Pictures left aside, return the lines below exactly, from the one with "Task: Select Use" to the end, including both ends.

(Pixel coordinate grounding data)
__________
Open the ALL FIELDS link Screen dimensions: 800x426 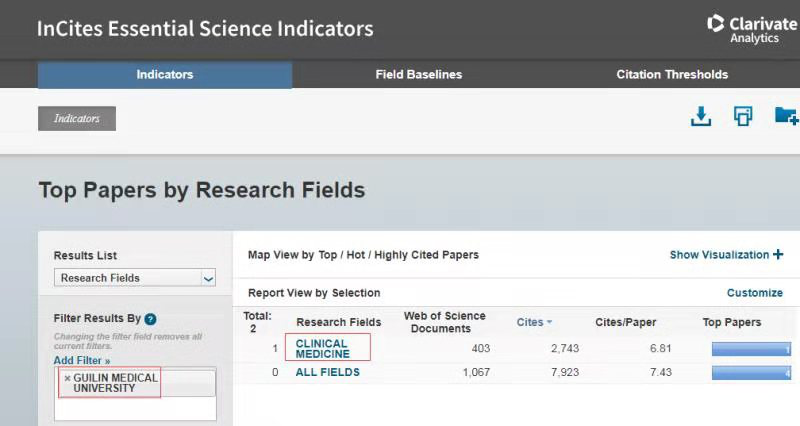(328, 372)
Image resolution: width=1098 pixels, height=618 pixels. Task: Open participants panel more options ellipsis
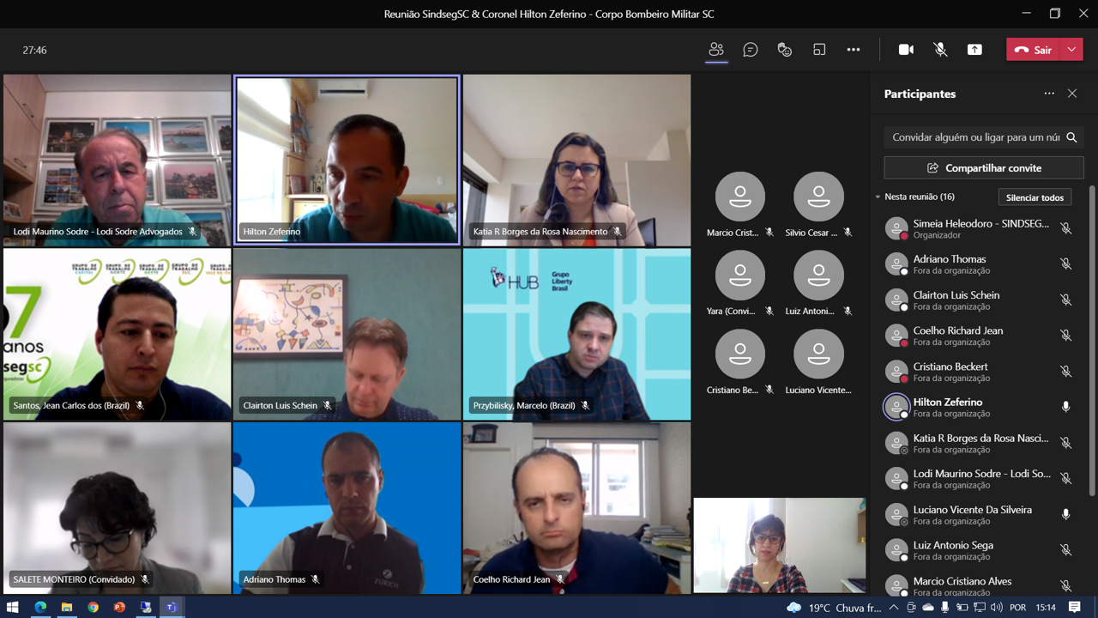(x=1049, y=94)
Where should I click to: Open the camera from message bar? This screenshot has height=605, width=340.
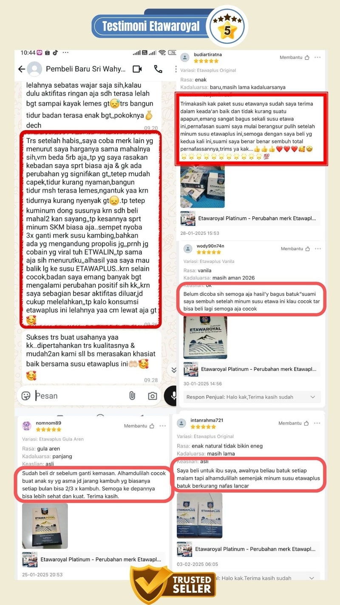[x=153, y=396]
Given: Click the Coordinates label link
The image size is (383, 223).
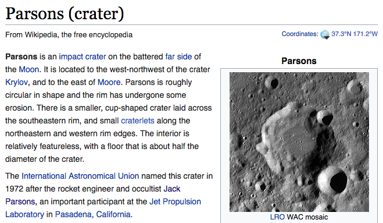Looking at the screenshot, I should (300, 34).
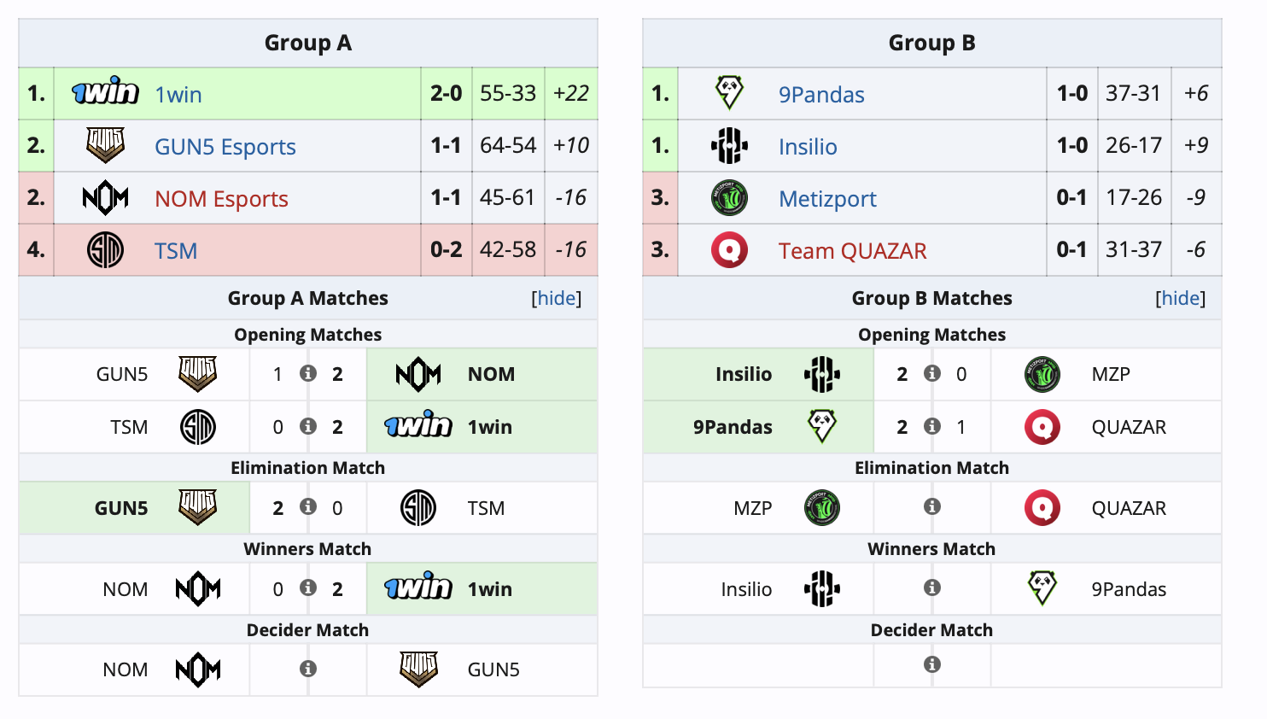The height and width of the screenshot is (719, 1267).
Task: Click the Metizport team name link
Action: pyautogui.click(x=827, y=198)
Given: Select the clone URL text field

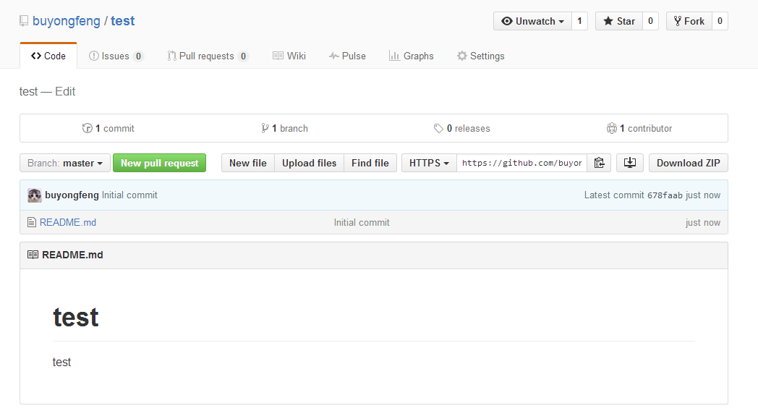Looking at the screenshot, I should tap(521, 163).
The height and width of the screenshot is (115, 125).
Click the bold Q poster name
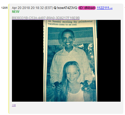55,8
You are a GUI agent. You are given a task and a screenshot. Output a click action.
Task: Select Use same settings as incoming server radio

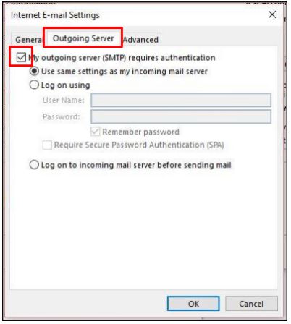point(34,71)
__________
Result of the task:
Task: Select Use same settings as incoming server radio

point(34,71)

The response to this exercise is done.